- _EXTRACTED INFORMATION_:
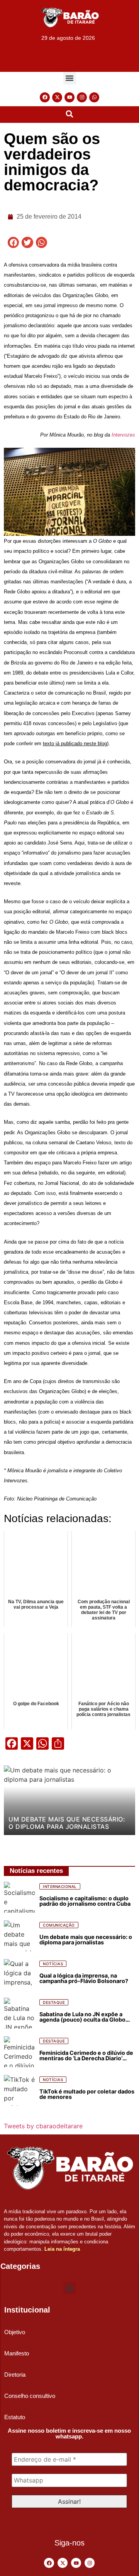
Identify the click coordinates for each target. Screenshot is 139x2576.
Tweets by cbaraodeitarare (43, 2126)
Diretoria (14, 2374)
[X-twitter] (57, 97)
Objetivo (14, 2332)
--
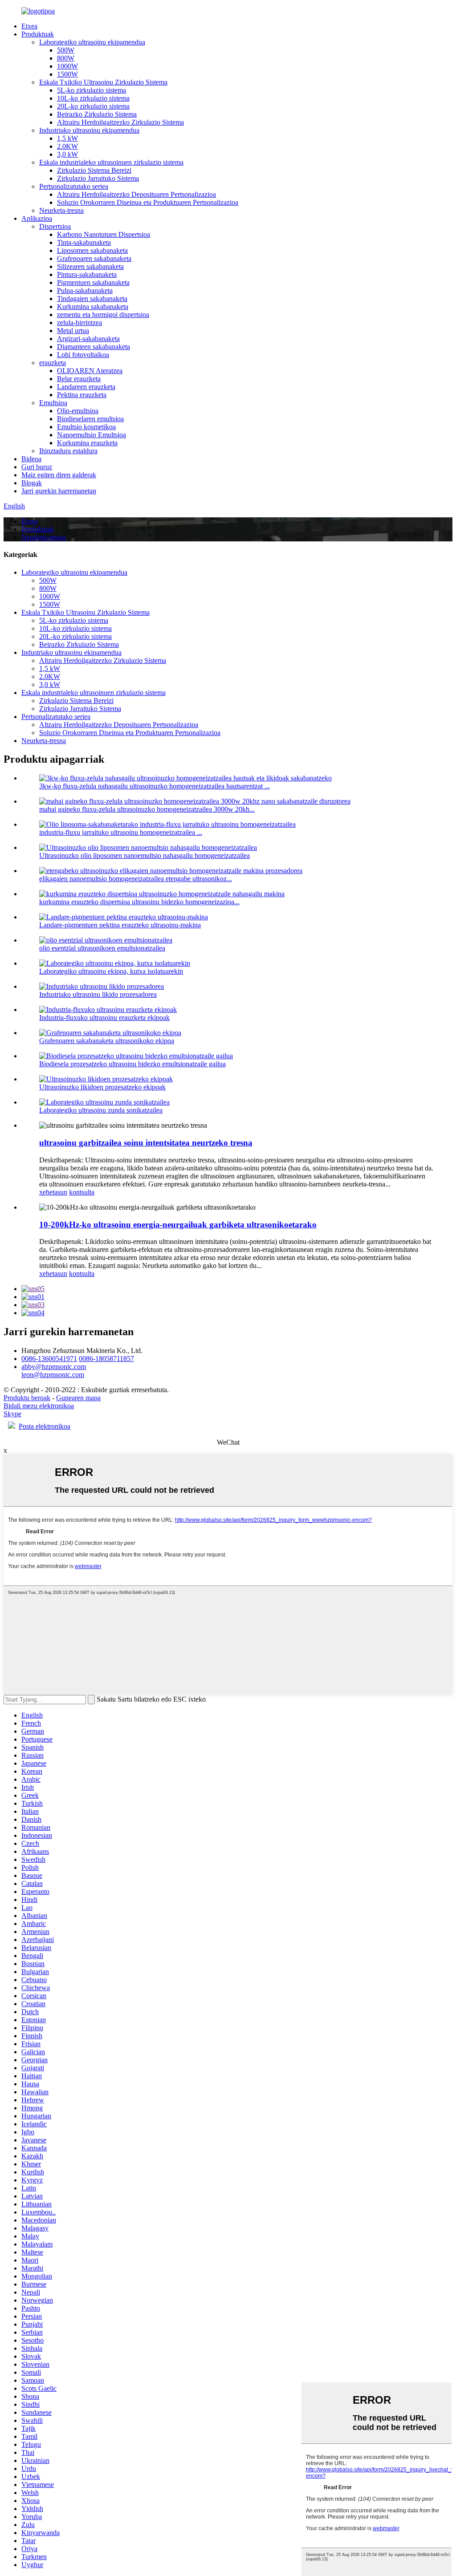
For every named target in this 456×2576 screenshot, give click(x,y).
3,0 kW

- _DESCRIPTION OF THE TASK_: Whenever the string "click" shows up in a line of the records, copy that line.

- _OUTPUT FOR THIS TASK_:
Identify the click coordinates for each target. Screenshot is 139x2576.
For every named target in this 456×2576 screenshot, give click(x,y).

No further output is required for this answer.